In America, this question has always pressed on our minds
with unusual urgency. Our contradictory thoughts about nature in general and
this so-called New World in particular eventually gave rise to a kind of
pantheistic religion, the early scriptures of which were written by New England
transcendentalists. Like all religions American nature worship has since its
inception undergone a series of schisms and reformations and inquisitions,
prophecies of the transcendentalists ossifying into sentimentalities and
platitudes, only to give way to new prophecies (the Book of Muir, the Book of
Teddy, the Book of Leopold, the Book of Carson, the Book of Hardin, the Books of Brower, Berry, Wilson, Dillard, Lopez,
McKibben, Pollan), spawning
denominations as numerous and as internecine as those of the Protestant Church:
Preservationism, Conservationism, Agrarianism, Wise Use, Environmentalism,
Ecology, Deep Ecology, Organic Agriculture, Biodynamic Agriculture, Biophilia,
Locavorism, Green Christianity, Green Consumerism. Now, in the information age,
Nature goes by as many names as Allah or Yahweh, and assumes as many forms as
the Bodhisattva.
What should we value in a place? Beauty, Emerson said, for
in the “immortal” beauty of nature a sensitive poet might perceive the discreet
but harmonizing designs of “the mind of God.” And the organ with which both
beauty and Divinity could best be perceived was, for Emerson, the eye. “The
eye,” he wrote “is the best of artists.” Herein, I would suggest, lies one of
the seeds of our present confusion. Beauty, like beautification, can be
deceiving.
If beauty is the paramount value of a place, what sort of
aesthetic adjustor gets to make the assessment, especially now, post-Darwin,
when it’s hard to credit the notion that in nature we can glimpse “the mind of
God”? If Brad Faulkner finds Gore Point more beautiful with its midden heap
than without, and Pallister more beautiful without than with, who resolves the
dispute? Perhaps then we should measure the value of a place by its usefulness.

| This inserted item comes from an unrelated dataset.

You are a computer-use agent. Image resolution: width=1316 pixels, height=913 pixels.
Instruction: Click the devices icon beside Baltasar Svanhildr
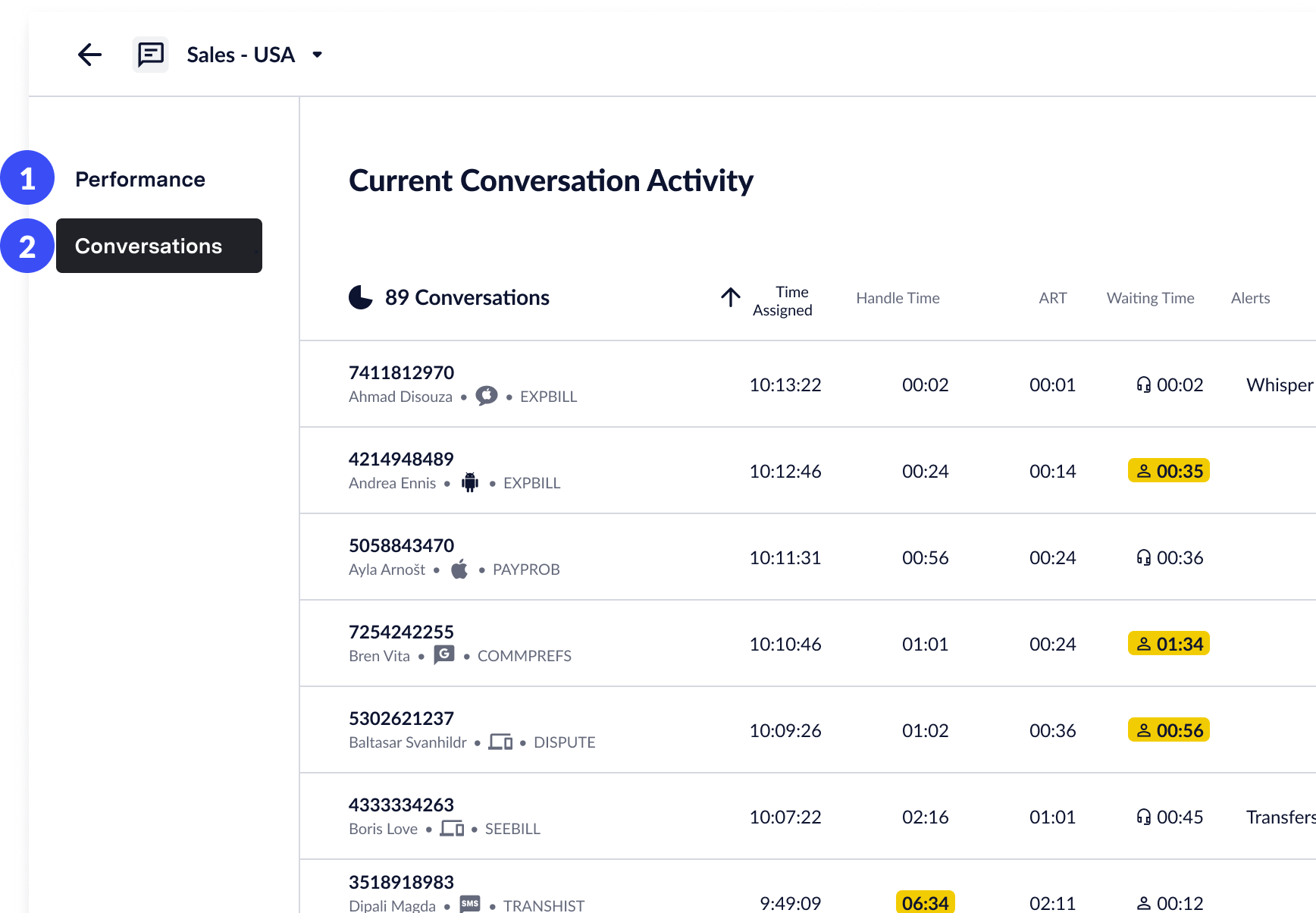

Usefulness to whom? A miner? A beachcomber? An ecotourist? An albatross? A
copepod? A chronically restless artist, such as Rockwell Kent, seeking contact
with primal energies? Our generation? Generations of the future?
Such distinctions might seem academic, but how we imagine a
place determines how we value it, and how we value a place determines how we
allocate our tax dollars or charitable donations—what actions we choose to
take, which places we choose to save and what it means to save them. Is
beautification tantamount to salvation? Sometimes, perhaps, but not always. And
in the information age, which is also the age of images, and the age of public
relations, and therefore the age of make-believe—when beautification can be
deceiving, when what appears to be a crying Indian turns out to be a con artist
for hire—our relationship to the natural world is, it seems to me, more vexing
than ever. Our eyes alone are not enough.